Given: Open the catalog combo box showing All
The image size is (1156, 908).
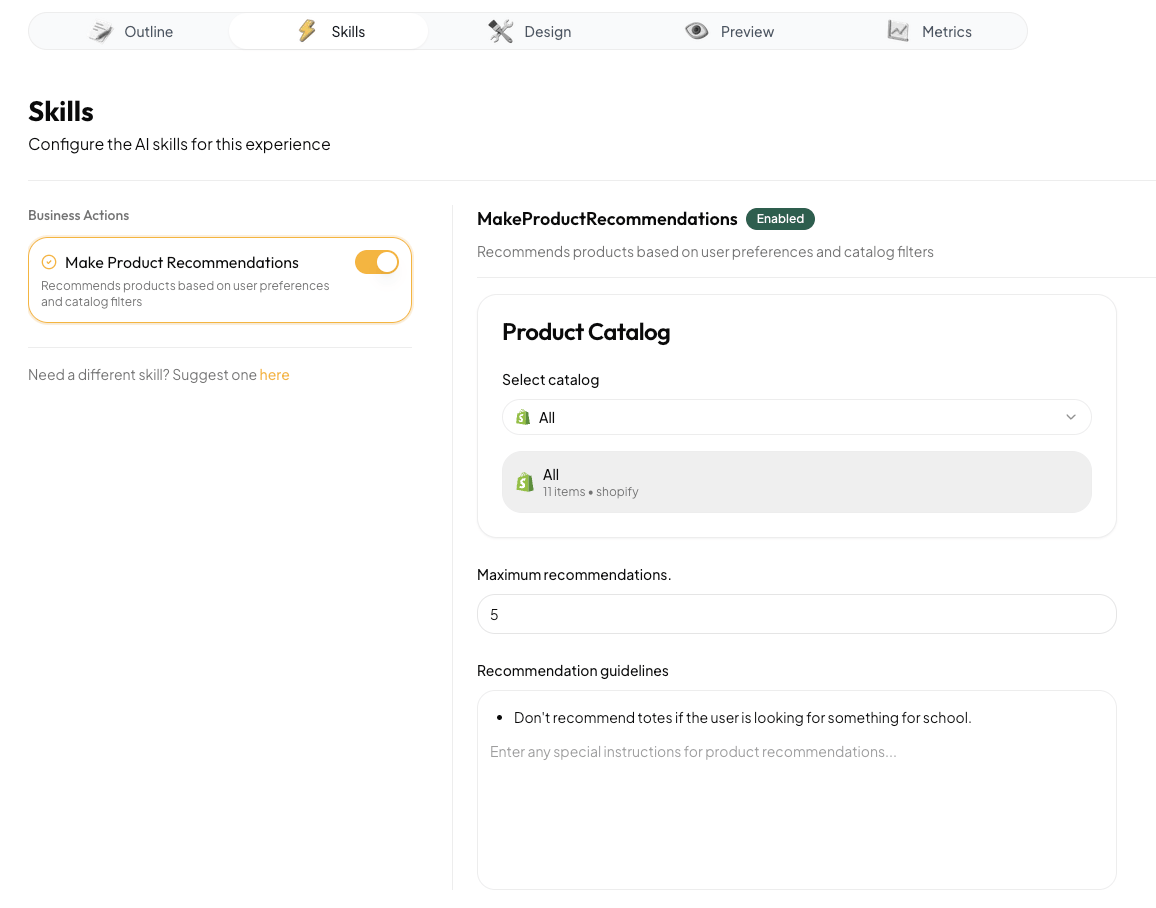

#####

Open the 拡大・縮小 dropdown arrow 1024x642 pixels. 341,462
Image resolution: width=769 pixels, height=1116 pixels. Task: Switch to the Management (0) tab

#####

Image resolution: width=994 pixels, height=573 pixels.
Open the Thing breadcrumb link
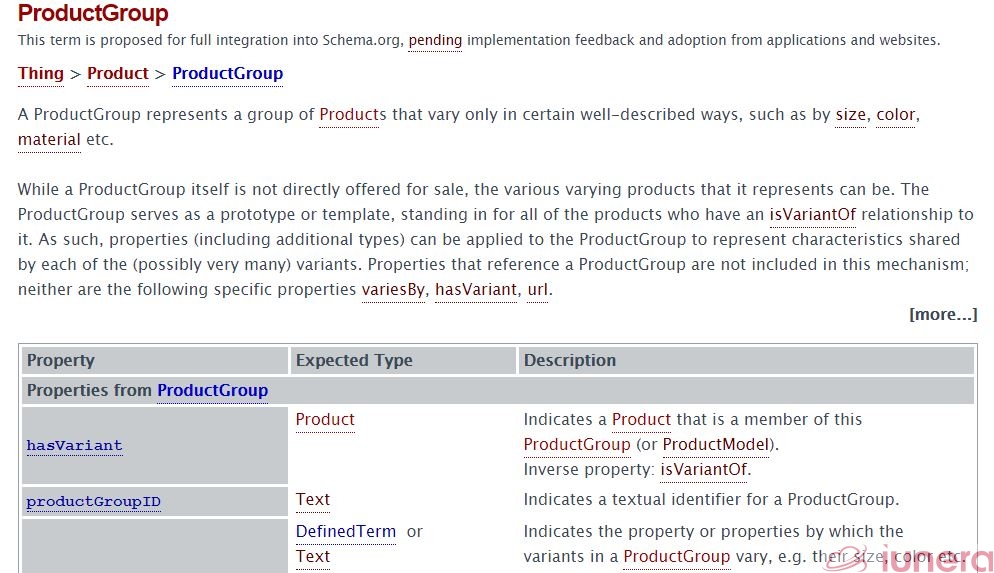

#####

Exercise directions: Look above for the line holding "Given: Open the catalog combo box showing All". Print it and every line after it, exactly, through the line holding "The image size is (1156, 908).".

Completed exercise:
Given: Open the catalog combo box showing All
The image size is (1156, 908).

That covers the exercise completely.